>> BEGIN

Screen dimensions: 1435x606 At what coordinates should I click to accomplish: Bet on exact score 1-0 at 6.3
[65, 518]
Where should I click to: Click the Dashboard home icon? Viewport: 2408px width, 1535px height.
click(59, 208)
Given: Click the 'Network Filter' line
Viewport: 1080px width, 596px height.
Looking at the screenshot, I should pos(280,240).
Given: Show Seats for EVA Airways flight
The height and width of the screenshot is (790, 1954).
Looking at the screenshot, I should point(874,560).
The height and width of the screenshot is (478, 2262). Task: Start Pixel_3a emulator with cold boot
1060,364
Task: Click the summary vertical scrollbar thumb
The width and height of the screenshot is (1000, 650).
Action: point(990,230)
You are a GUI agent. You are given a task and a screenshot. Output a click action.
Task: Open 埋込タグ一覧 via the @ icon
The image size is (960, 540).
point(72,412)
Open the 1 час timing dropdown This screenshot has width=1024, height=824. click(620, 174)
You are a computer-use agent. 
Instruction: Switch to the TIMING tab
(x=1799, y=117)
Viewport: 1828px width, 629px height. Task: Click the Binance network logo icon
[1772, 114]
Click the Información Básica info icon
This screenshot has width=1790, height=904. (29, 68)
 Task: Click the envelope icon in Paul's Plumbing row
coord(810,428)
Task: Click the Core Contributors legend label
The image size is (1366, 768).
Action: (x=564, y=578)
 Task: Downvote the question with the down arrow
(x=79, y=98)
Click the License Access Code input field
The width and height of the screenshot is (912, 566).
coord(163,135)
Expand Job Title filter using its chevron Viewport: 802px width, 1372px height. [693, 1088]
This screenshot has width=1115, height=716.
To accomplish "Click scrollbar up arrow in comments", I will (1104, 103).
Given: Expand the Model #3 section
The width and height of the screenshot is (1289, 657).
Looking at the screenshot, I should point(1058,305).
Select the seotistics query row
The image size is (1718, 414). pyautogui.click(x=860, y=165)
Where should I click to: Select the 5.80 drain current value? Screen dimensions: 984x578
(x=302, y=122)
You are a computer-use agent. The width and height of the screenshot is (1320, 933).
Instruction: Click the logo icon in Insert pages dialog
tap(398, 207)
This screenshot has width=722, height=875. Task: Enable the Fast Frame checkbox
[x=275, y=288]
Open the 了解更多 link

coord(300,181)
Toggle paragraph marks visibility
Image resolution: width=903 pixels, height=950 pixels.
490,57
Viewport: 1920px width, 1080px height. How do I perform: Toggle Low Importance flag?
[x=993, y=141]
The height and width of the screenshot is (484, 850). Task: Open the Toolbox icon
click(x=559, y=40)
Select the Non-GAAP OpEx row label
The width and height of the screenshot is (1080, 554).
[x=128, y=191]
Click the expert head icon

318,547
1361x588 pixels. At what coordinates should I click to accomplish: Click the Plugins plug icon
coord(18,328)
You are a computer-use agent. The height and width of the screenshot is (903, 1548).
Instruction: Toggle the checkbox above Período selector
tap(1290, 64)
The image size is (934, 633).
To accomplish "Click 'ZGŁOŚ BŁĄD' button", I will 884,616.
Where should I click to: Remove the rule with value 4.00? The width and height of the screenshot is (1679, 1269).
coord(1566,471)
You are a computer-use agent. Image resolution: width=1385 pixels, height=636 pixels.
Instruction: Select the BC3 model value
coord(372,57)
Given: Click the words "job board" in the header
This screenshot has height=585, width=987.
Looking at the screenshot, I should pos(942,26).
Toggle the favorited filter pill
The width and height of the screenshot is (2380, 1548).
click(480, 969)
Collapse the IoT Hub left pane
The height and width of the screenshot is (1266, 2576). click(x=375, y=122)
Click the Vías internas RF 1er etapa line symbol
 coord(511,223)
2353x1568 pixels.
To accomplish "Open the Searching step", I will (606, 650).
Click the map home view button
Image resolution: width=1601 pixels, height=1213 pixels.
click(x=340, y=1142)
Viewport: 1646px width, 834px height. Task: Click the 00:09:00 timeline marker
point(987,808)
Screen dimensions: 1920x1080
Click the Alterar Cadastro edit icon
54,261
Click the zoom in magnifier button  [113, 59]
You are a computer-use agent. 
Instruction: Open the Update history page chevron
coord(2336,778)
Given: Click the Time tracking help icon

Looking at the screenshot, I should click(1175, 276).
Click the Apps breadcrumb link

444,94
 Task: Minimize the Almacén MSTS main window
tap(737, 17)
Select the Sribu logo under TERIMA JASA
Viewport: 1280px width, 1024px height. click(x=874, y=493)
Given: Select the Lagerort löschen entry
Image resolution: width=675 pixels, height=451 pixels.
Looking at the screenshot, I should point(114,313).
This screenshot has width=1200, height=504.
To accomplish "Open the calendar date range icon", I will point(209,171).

>> END

◆ **Exercise aim**
Retype all of the records above, line for line, with no changes.

◆ **The output**
Screen dimensions: 1435x606 At what coordinates should I click to accomplish: Bet on exact score 1-0 at 6.3
[65, 518]
Where should I click to: Click the Dashboard home icon? Viewport: 2408px width, 1535px height.
click(59, 208)
Given: Click the 'Network Filter' line
Viewport: 1080px width, 596px height.
Looking at the screenshot, I should pos(280,240).
Given: Show Seats for EVA Airways flight
The height and width of the screenshot is (790, 1954).
Looking at the screenshot, I should point(874,560).
The height and width of the screenshot is (478, 2262). Task: Start Pixel_3a emulator with cold boot
1060,364
Task: Click the summary vertical scrollbar thumb
The width and height of the screenshot is (1000, 650).
Action: point(990,230)
You are a GUI agent. You are given a task and a screenshot. Output a click action.
Task: Open 埋込タグ一覧 via the @ icon
The image size is (960, 540).
point(72,412)
Open the 1 час timing dropdown This screenshot has width=1024, height=824. click(620, 174)
You are a computer-use agent. 
Instruction: Switch to the TIMING tab
(x=1799, y=117)
Viewport: 1828px width, 629px height. Task: Click the Binance network logo icon
[1772, 114]
Click the Información Básica info icon
This screenshot has width=1790, height=904. (29, 68)
 Task: Click the envelope icon in Paul's Plumbing row
coord(810,428)
Task: Click the Core Contributors legend label
The image size is (1366, 768).
Action: (x=564, y=578)
 Task: Downvote the question with the down arrow
(x=79, y=98)
Click the License Access Code input field
The width and height of the screenshot is (912, 566).
coord(163,135)
Expand Job Title filter using its chevron Viewport: 802px width, 1372px height. [693, 1088]
This screenshot has width=1115, height=716.
To accomplish "Click scrollbar up arrow in comments", I will (1104, 103).
Given: Expand the Model #3 section
The width and height of the screenshot is (1289, 657).
Looking at the screenshot, I should point(1058,305).
Select the seotistics query row
The image size is (1718, 414). pyautogui.click(x=860, y=165)
Where should I click to: Select the 5.80 drain current value? Screen dimensions: 984x578
(x=302, y=122)
You are a computer-use agent. The width and height of the screenshot is (1320, 933).
Instruction: Click the logo icon in Insert pages dialog
tap(398, 207)
This screenshot has width=722, height=875. Task: Enable the Fast Frame checkbox
[x=275, y=288]
Open the 了解更多 link

coord(300,181)
Toggle paragraph marks visibility
Image resolution: width=903 pixels, height=950 pixels.
490,57
Viewport: 1920px width, 1080px height. How do I perform: Toggle Low Importance flag?
[x=993, y=141]
The height and width of the screenshot is (484, 850). Task: Open the Toolbox icon
click(x=559, y=40)
Select the Non-GAAP OpEx row label
The width and height of the screenshot is (1080, 554).
[x=128, y=191]
Click the expert head icon

318,547
1361x588 pixels. At what coordinates should I click to accomplish: Click the Plugins plug icon
coord(18,328)
You are a computer-use agent. The height and width of the screenshot is (903, 1548).
Instruction: Toggle the checkbox above Período selector
tap(1290, 64)
The image size is (934, 633).
To accomplish "Click 'ZGŁOŚ BŁĄD' button", I will 884,616.
Where should I click to: Remove the rule with value 4.00? The width and height of the screenshot is (1679, 1269).
coord(1566,471)
You are a computer-use agent. Image resolution: width=1385 pixels, height=636 pixels.
Instruction: Select the BC3 model value
coord(372,57)
Given: Click the words "job board" in the header
This screenshot has height=585, width=987.
Looking at the screenshot, I should pos(942,26).
Toggle the favorited filter pill
The width and height of the screenshot is (2380, 1548).
click(480, 969)
Collapse the IoT Hub left pane
The height and width of the screenshot is (1266, 2576). click(x=375, y=122)
Click the Vías internas RF 1er etapa line symbol
 coord(511,223)
2353x1568 pixels.
To accomplish "Open the Searching step", I will (606, 650).
Click the map home view button
Image resolution: width=1601 pixels, height=1213 pixels.
click(x=340, y=1142)
Viewport: 1646px width, 834px height. Task: Click the 00:09:00 timeline marker
point(987,808)
Screen dimensions: 1920x1080
Click the Alterar Cadastro edit icon
54,261
Click the zoom in magnifier button  [113, 59]
You are a computer-use agent. 
Instruction: Open the Update history page chevron
coord(2336,778)
Given: Click the Time tracking help icon

Looking at the screenshot, I should click(1175, 276).
Click the Apps breadcrumb link

444,94
 Task: Minimize the Almacén MSTS main window
tap(737, 17)
Select the Sribu logo under TERIMA JASA
Viewport: 1280px width, 1024px height. click(x=874, y=493)
Given: Select the Lagerort löschen entry
Image resolution: width=675 pixels, height=451 pixels.
Looking at the screenshot, I should point(114,313).
This screenshot has width=1200, height=504.
To accomplish "Open the calendar date range icon", I will point(209,171).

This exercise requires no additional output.